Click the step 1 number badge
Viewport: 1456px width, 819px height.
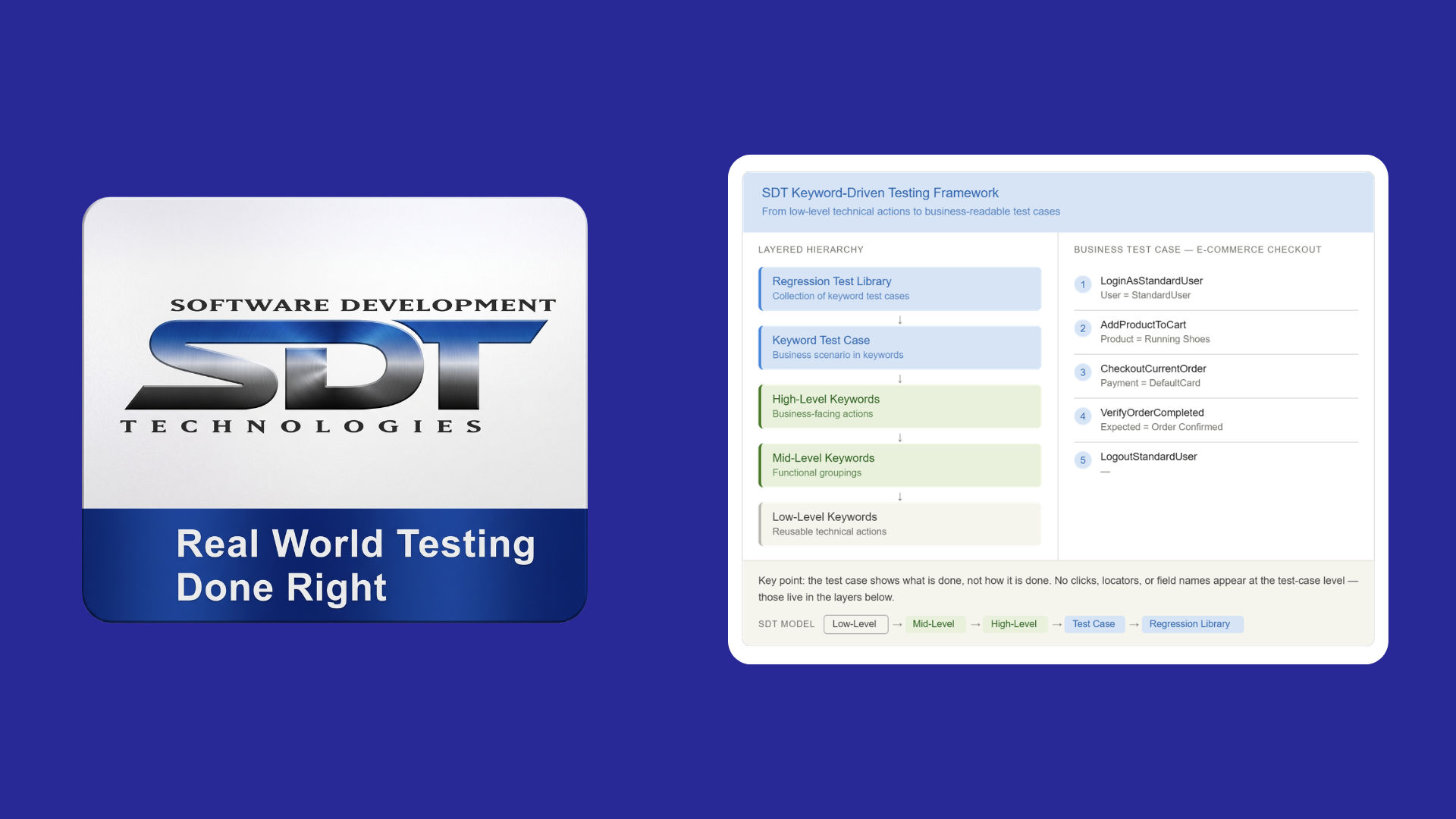[1082, 285]
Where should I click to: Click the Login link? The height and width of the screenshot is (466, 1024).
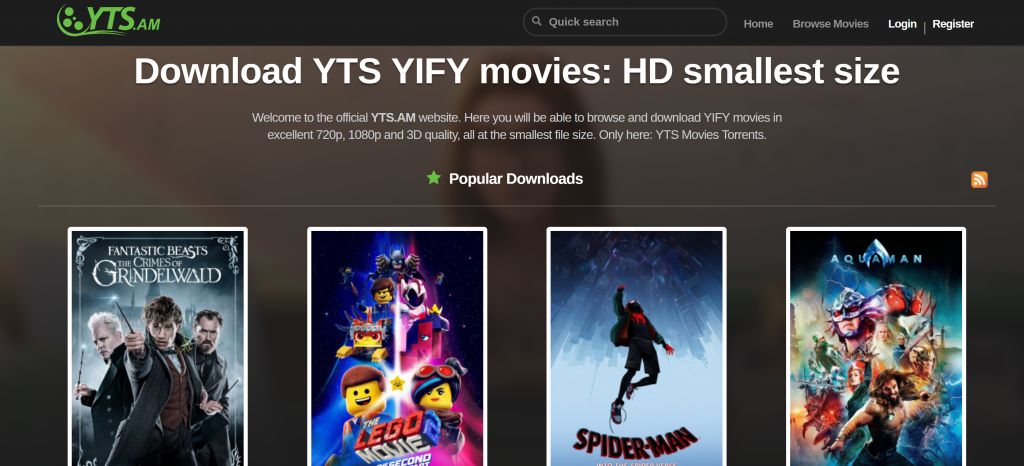pos(903,23)
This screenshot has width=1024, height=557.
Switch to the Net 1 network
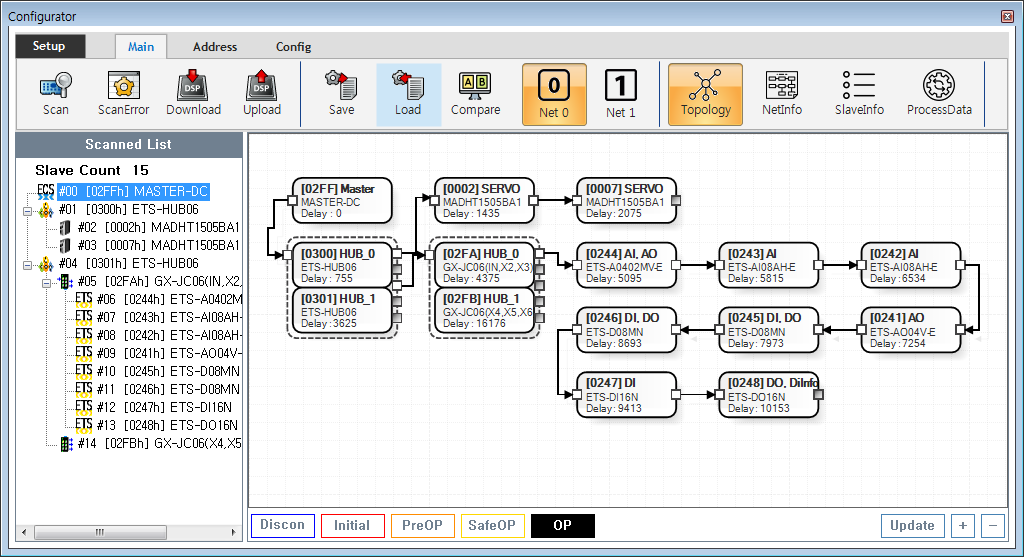click(621, 95)
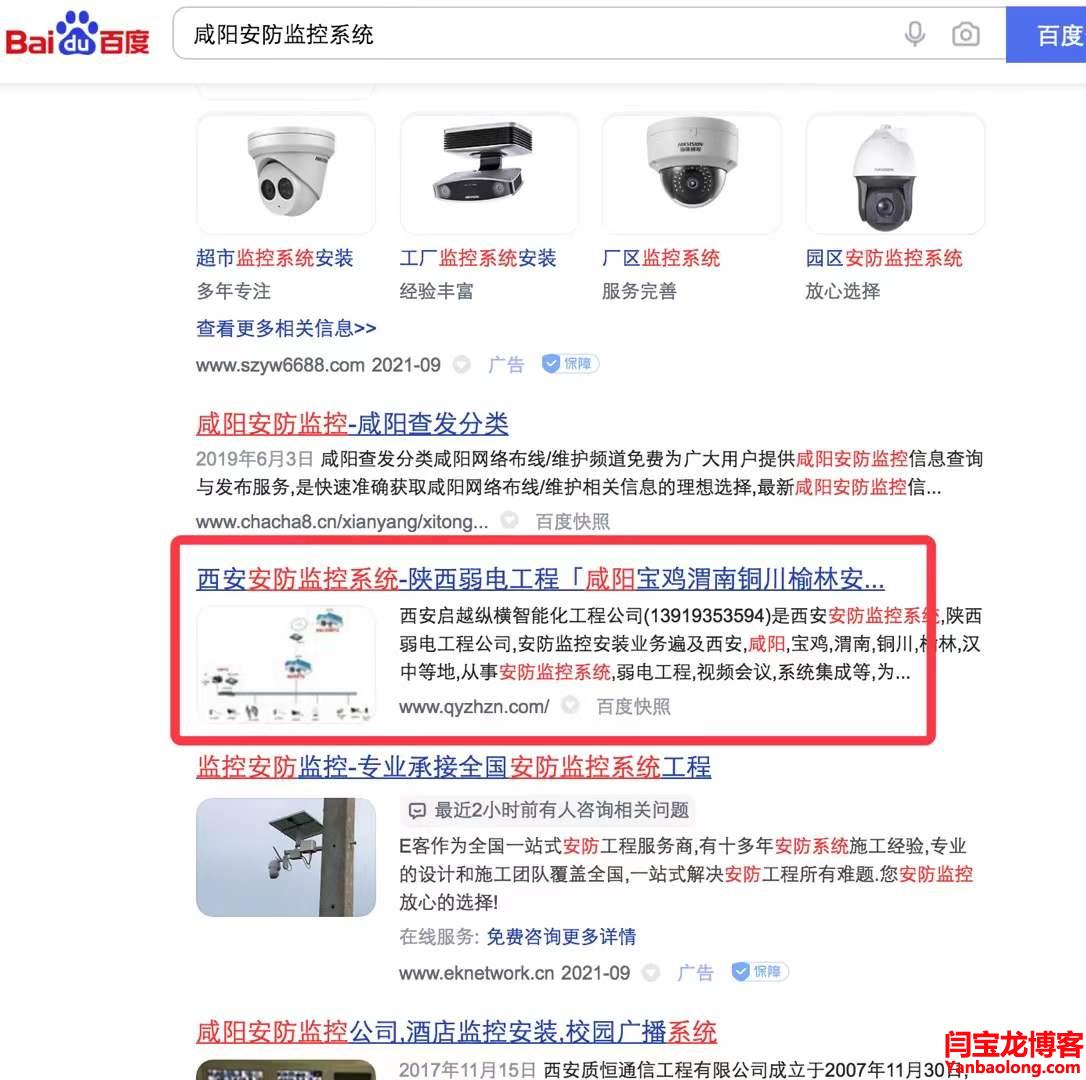Open 西安安防监控系统-陕西弱电工程 result title
This screenshot has width=1086, height=1080.
[x=540, y=578]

===============

**Stated problem:**
Please present the entries above as a Markdown table with columns "No." and "Line", numbering each row, skipping blank lines and leaving out the pictures.

**Response to this task:**
| No. | Line |
|---|---|
| 1 | Click the step 1 number badge |
| 2 | Viewport: 1456px width, 819px height. |
| 3 | [1082, 285] |
| 4 | Where should I click to: Click the Login link? The height and width of the screenshot is (466, 1024). |
| 5 | pos(903,23) |
| 6 | This screenshot has width=1024, height=557. |
| 7 | Switch to the Net 1 network |
| 8 | click(621, 95) |
| 9 | Open 西安安防监控系统-陕西弱电工程 result title |
| 10 | This screenshot has width=1086, height=1080. |
| 11 | [x=540, y=578] |